Creating vs. Consuming
There were times where I was down in second year. Given my first year experience, I definitely had expectations that this year was going to make up for what last year wasn’t. And now, we’ve all got to come to the understanding that now is all we have. That said, consuming for hours on end was draining me. Even if it was good content, I wasn’t supposed to have that much of a good thing. Creating, for me, is something I don’t always make time for, but it’s incredible to realize that if you never put the work for something to exist, it wouldn’t.
Let go of expectations
By the end of this year, I’ve realized that I need to let go of my expectations. Has my college experience been everything I wanted it to be? No. There are times when I’m exhausted beyond belief. There are times when I am lonely. There are times where I am uncertain of the decisions I am making. It’s a part of life to struggle. Even though we don’t always hear about someone’s struggling, that doesn’t mean they aren’t. While there were so many moments I built up that fell flat, there were so many small things that kept me afloat. The random conversation about family at a new friend’s house, the sweet first years who recognized my need for hugs, the memory I had forgotten seen through someone else’s eyes, the 2 hours spent singing songs at the top of our lungs, the beach sunrise. I don’t have photos of those moments but I have memories that I will never forget.

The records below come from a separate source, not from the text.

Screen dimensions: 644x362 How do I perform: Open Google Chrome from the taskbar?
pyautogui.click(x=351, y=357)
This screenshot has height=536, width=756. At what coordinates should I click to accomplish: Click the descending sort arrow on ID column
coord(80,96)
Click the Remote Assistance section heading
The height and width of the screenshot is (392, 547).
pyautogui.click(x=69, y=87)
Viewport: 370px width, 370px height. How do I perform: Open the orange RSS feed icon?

Self-care is an expression of love to yourself
At the beginning of the year, there’s so many events but SO MUCH TIME. One weekend, I probably went to 6 different events – met up with friends at a hangout spot, went to the dorms to meet dormmates, went to a gaming event, went to a Christmas party, etc. I still had time to do my skincare, and spend time in silence, and do all the things that are nice to do. In the middle of each semester, I found myself less consistent in skincare, spending 0 time in silence, no walks, no reading books, sleeping super late – like 5:30 in the morning *shakes head sadly* – basically treating myself badly in order to thrive in school and activities.
Racial reconciliation came up a lot this semester
Whether it was with my university’s new Multicultural Center and Latinx Center, through panels such as Black Fetisization, or through a conference based on racial reconciliation, this topic came up a lot second semester. It was tough. There were LOTS of conversations. How should universities respond so minorities feel there is a place for them? How should you respond if you feel your neighbor has prejudice against you? Is it okay for a white professor to teach an African American Studies class? Especially being in Charlottesville, these questions were tough to consider and wrestle with this semester. Being a minority at a predominantly white institution is quite the experience – especially if that university has a history in being complicit in slavery.

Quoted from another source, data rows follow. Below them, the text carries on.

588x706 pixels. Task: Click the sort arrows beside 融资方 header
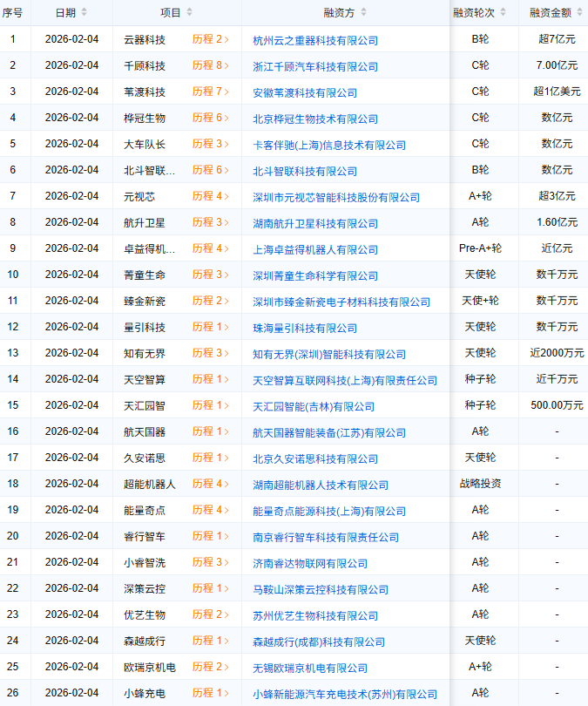tap(363, 13)
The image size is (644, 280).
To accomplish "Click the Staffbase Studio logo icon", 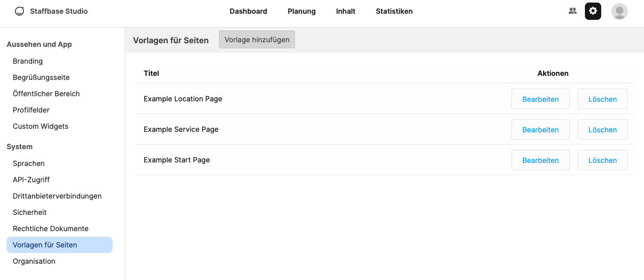I will click(x=19, y=11).
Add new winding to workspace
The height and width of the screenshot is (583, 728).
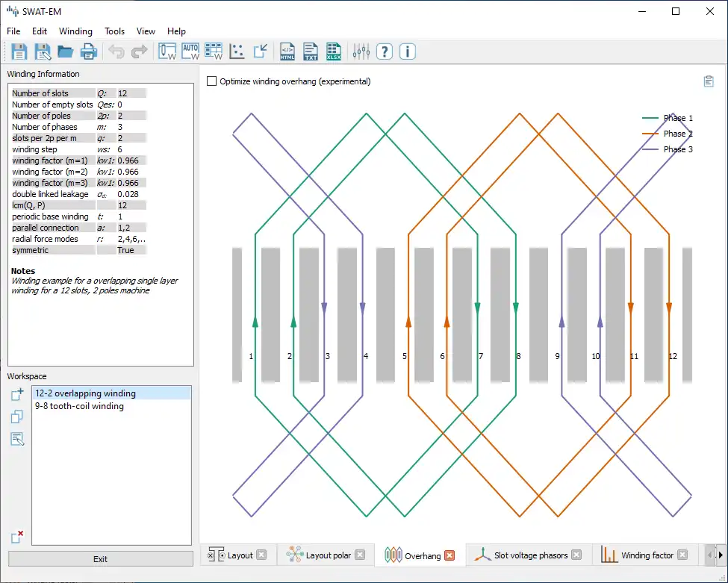point(18,394)
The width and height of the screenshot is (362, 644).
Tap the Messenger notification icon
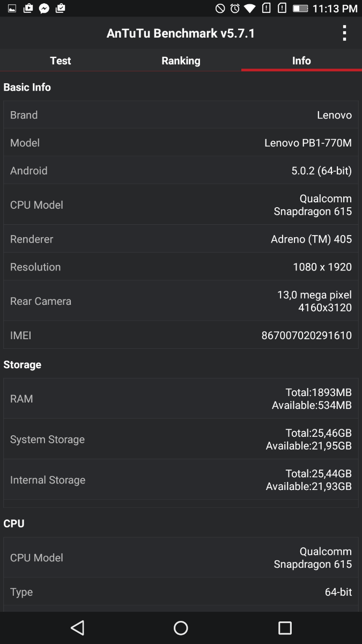coord(45,9)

I can actually make it to the gym IF I prioritize it
This February, a few friends and I got together and decided we were going to the gym together. I got a membership for the month on classes I could take, and found I could go to the gym. Gyms are free in college, meaning you pay with your college fees. But still, you’re paying for it, so you should definitely take advantage. After semesters of telling myself I’m going to make it a priority, I did it. Sort of. I only did it for the month of February, but I went to Zumba classes, I did the stairmaster, I kicked butt for a few weeks. Now that I know it’s actually possible to go – I will definitely try to keep myself accountable.
You should always be growing outside of school
While we as a society harp on about education, we think education is synonymous with school. I could honestly write a whole blog post on that. That said, it’s important to learn skills outside of your classes, outside of your professional goals to keep yourself growing. For me, that was learning to read before bed. Fall semester, I read The Winding Path of Transformation by Jeffrey Tacklind. This book for me was life changing. I was getting so much knowledge and wisdom from it, and it really helped grow my faith. It was refreshing to listen to someone who was trying to carve out a new way of faith – not leaning too much on humility or finding himself in glory.
There are seasons of passion, and there are seasons where the fire has died so completely you forgot what you saw in the first place.
I have kind of been struggling with my faith this whole second year. And what was wild is that I didn’t even realize it until I looked back at all of my journal entries. From last summer and into the school year, my journal entries were full of prayers crying out to God for answers, for a sign of hope, for something to keep me going. Last summer was filled with a lot of disappointment, stories I’m not quite sure I’ve recovered from. Ever since making my faith my own in 2018, it was so insane for me to realize that I went from such a high place to such a low place. I think a lot of that wrestling was due to fear and doubt. And although that’s not the way we are called to live as Christians, it’s the human way. And Jesus has SO MUCH grace for that. These two semesters have been rebuilding my faith and trying to find it apart from community. Sometimes you have to keep moving towards the truth even when there are no signs of proof. On my move in day, I said the quote below to my roommate and it still stands.
I have been through enough in my life to know that God exists and enough to question his character. Though I do not understand, still I believe.
– quote from my journal
Home is where you build it
I desire the cute photos of friends all linked up together and sleepover stories and fun parties and things like that. That’s what my heart wants. And while people say home is where the heart is, my heart’s not quite in reality. I’m not as secure as I wish to be – in friendships, in my career, in my next steps. However, I firmly believe that if you build where you are present, a home will always find you there. In the hours drinking tea and doing homework, in the game nights, in the adorable cat at the university *heart eyes*, in the travels and in the dorm, in the outdoor beauty, in the dresses and in the dirt, in the party and in the sunrise.
This second year was not what I expected at all, but I wouldn’t trade it in for something other than what it was.